MARKETS’ concerns over Wood Group’s exposure to the US and the slowdown of its engineering activities have led the shares to underperform the energy sector by 12% over the past three months.

While these worries were justified, we believe they are now more than priced in. The latest trading statement has shown the resilience of the other activities and the effectiveness of the group’s cost saving measures.

We also believe spending in US natural gas projects have reached a trough and expect profits to recover gradually. We think the current discount that the shares are currently trading at versus peers is unjustified.

Our new fair value points towards a total potential return of 30%. We have therefore upgraded Wood Group to buy from neutral.

We are upgrading our recommendation on Reckitt Benckiser to a buy and moving our forecasts on a year enables us to revise its fair value to 3,797p.

We believe concern over generic competition for the group’s opiate suboxone drug have overshadowed the strength of the core businesses of late and we think the ongoing absence of such competition should result in further earning upgrades.

Having successfully integrated two OTC businesses over the last five year and paid down its debt, Reckitts is now in a strong position to re-leverage the balance sheet and make further acquisitions in this space.
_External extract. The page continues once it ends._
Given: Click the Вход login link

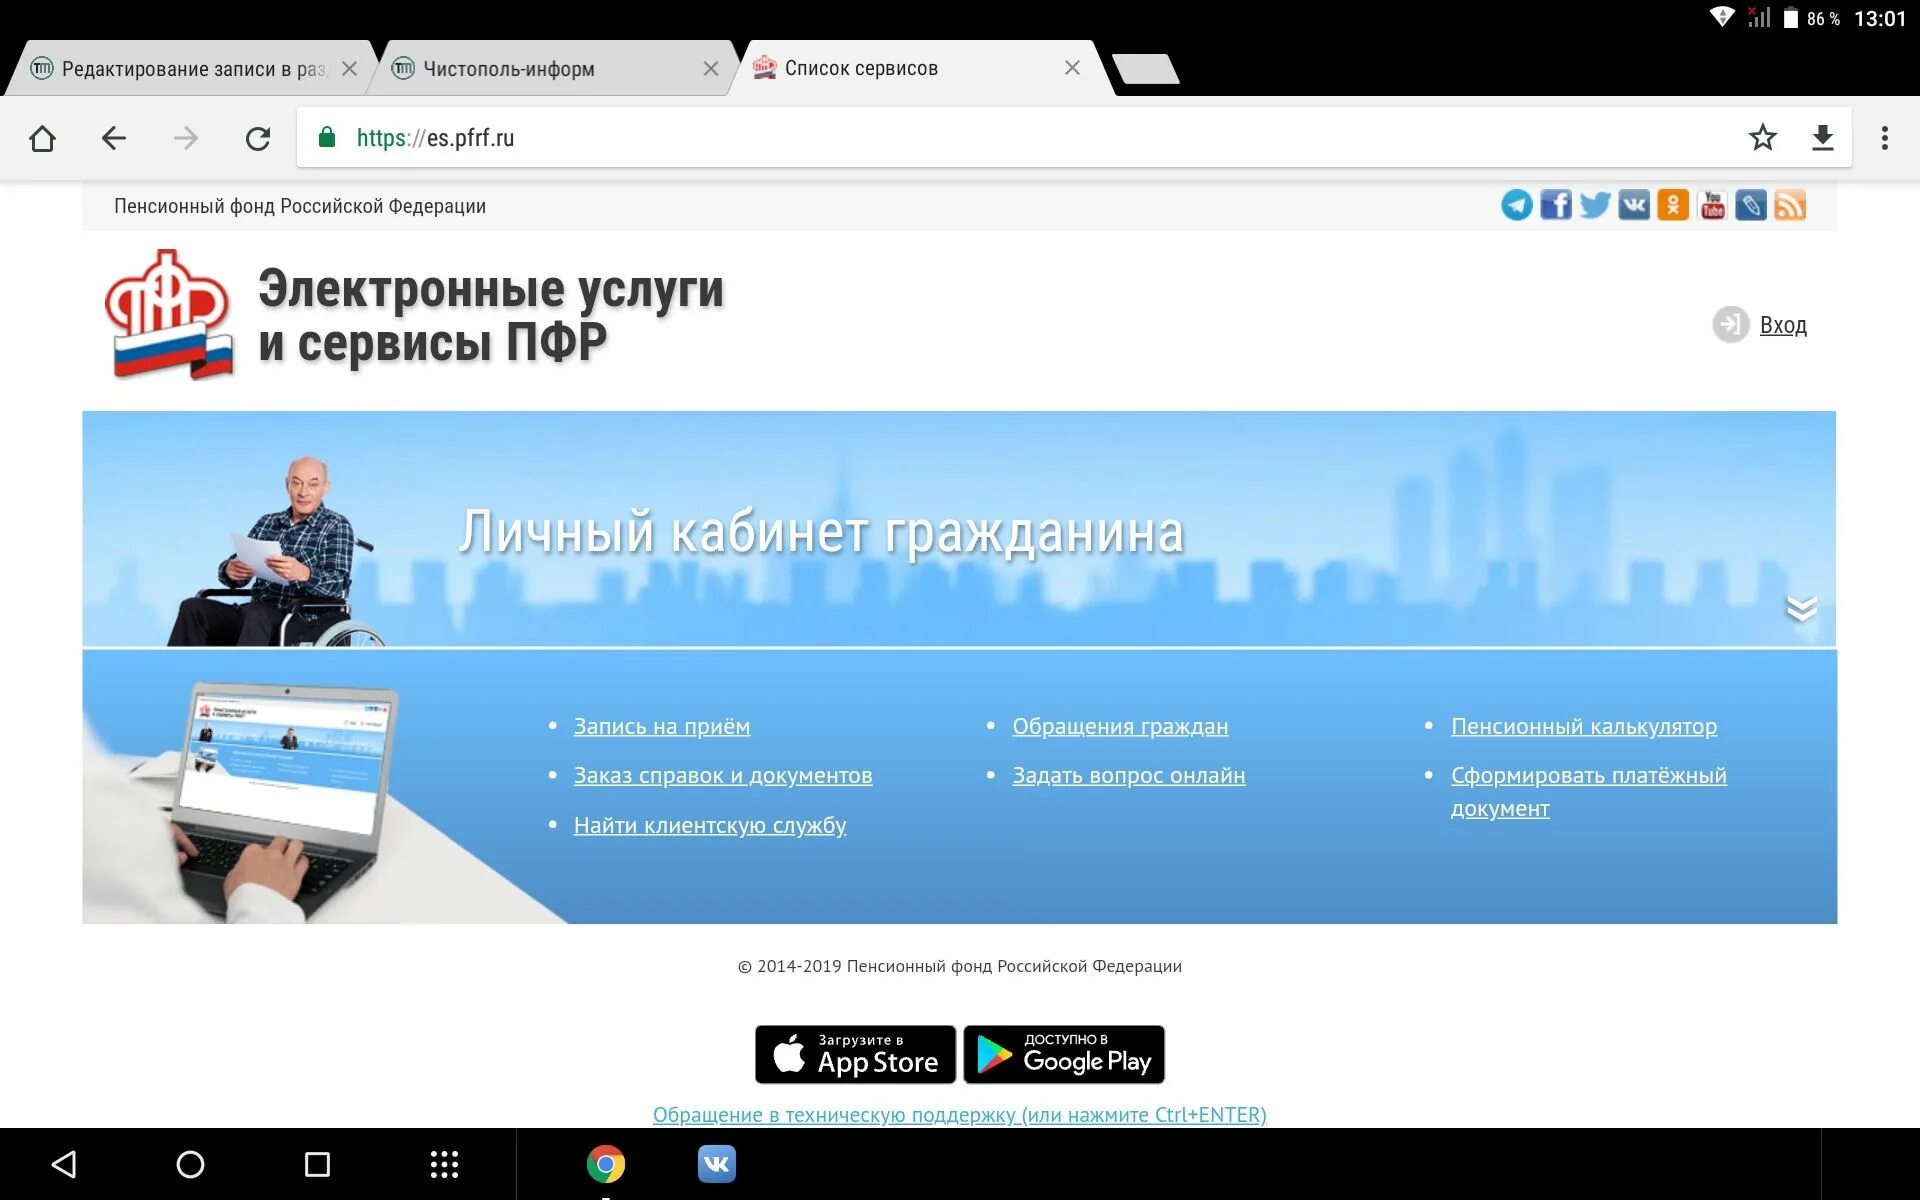Looking at the screenshot, I should (x=1782, y=325).
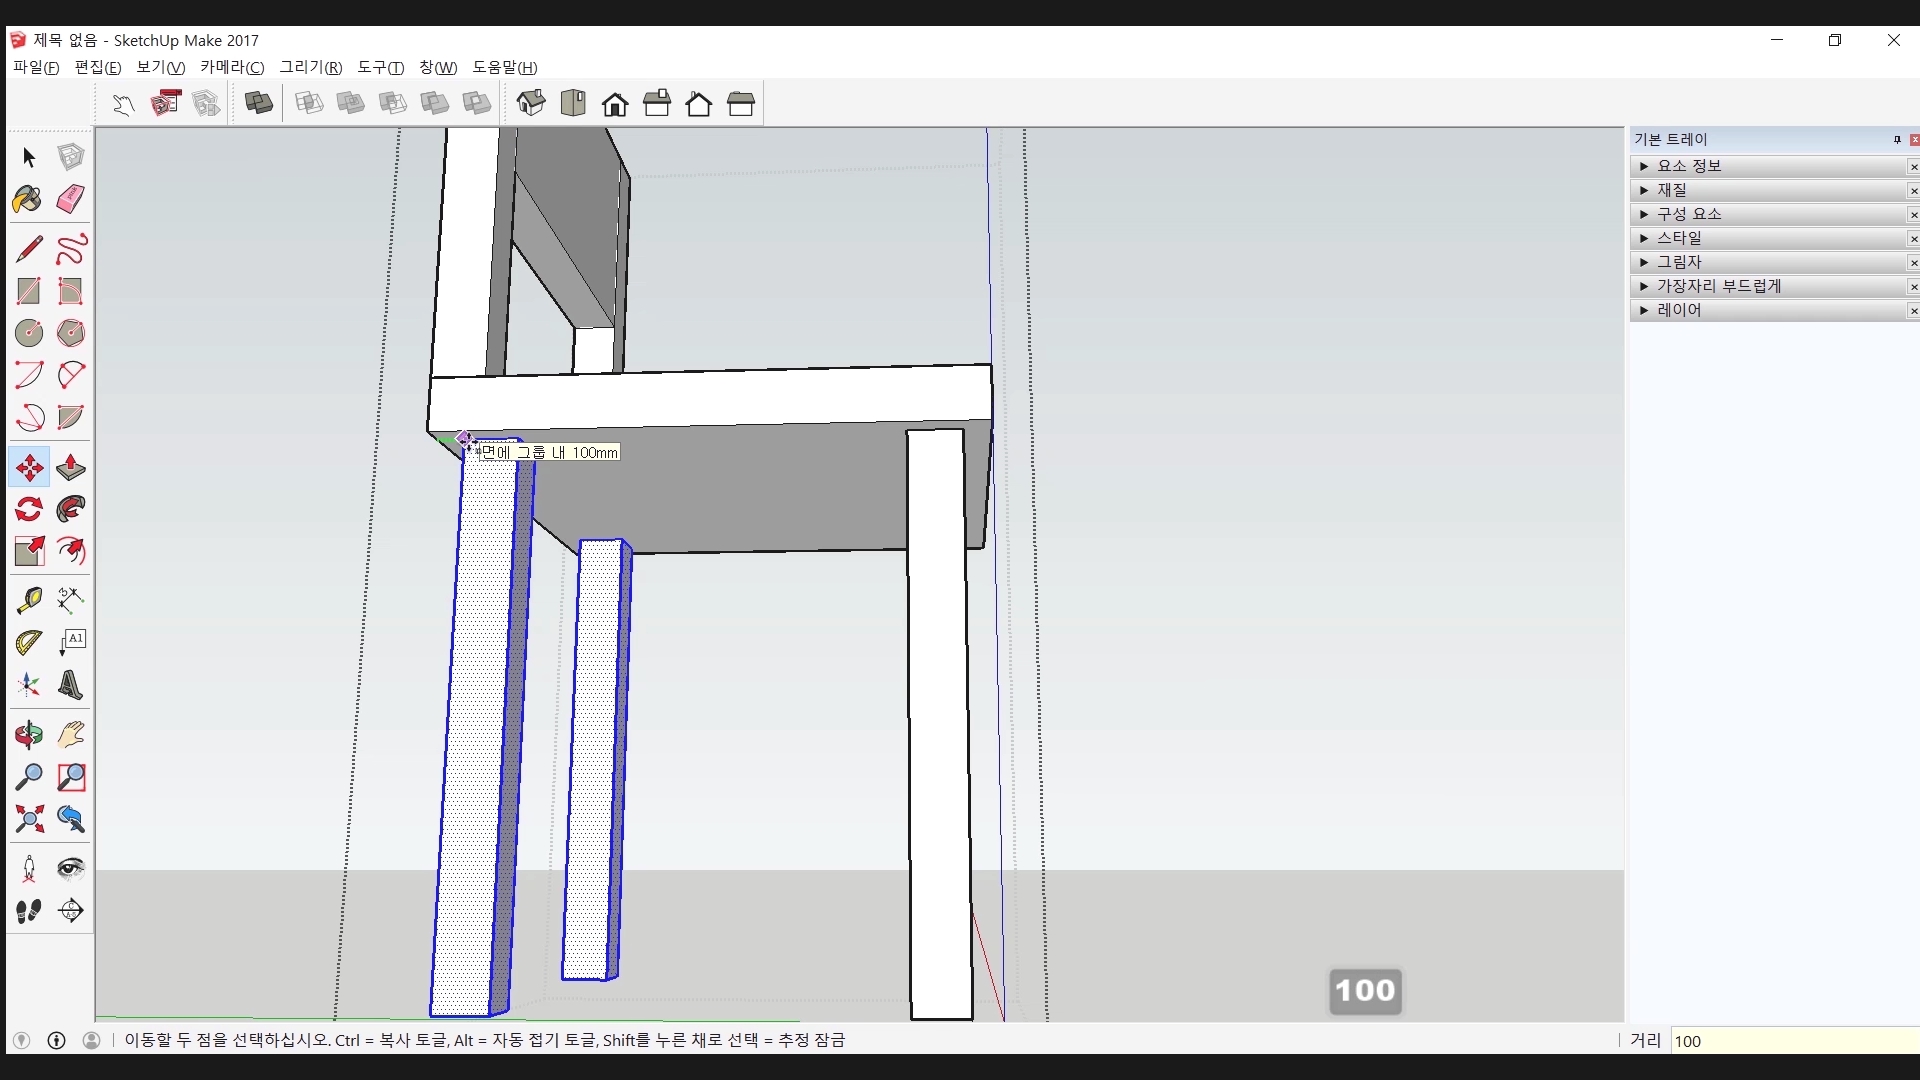Activate the Orbit camera tool
The width and height of the screenshot is (1920, 1080).
28,735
In addition, we are of the view that the group has considerable scope to incrementally grow profit by increasing its exposure in the emerging markets.

Our fair value estimate is derived by applying the groups long term average PE to 2011 consensus earning forecasts.

We are upgrading our recommendation on Aviva to outperform and raising our fair value to 550p.

Aviva shares have underperformed the FTSE Life Insurance sector over the past 12 months, largely on fears over its capital position and UK focus.

As markets recover, and capital concerns abate, we think that the deep value offered by the shares can be realised. Aviva is a composite insurer, and as such is well diversified both by geography and business line.

Although the growth outlook for its key regions – the UK and Europe – remains muted, we think this is factored into the share price and the group has growing divisions both in the US and Asia.

There is a risk that the underwriting cycle in general insurance is turning negative in the UK, but motor rates are on the rise and the division provides a defensive earnings stream should conditions deteriorate.

Finally, the company profile fits well with our strategic theme of shifting into mid cycle companies, which have lagged the recent rally. The valuation is undemanding and, following the cut to the dividend, we think there is potential for increases.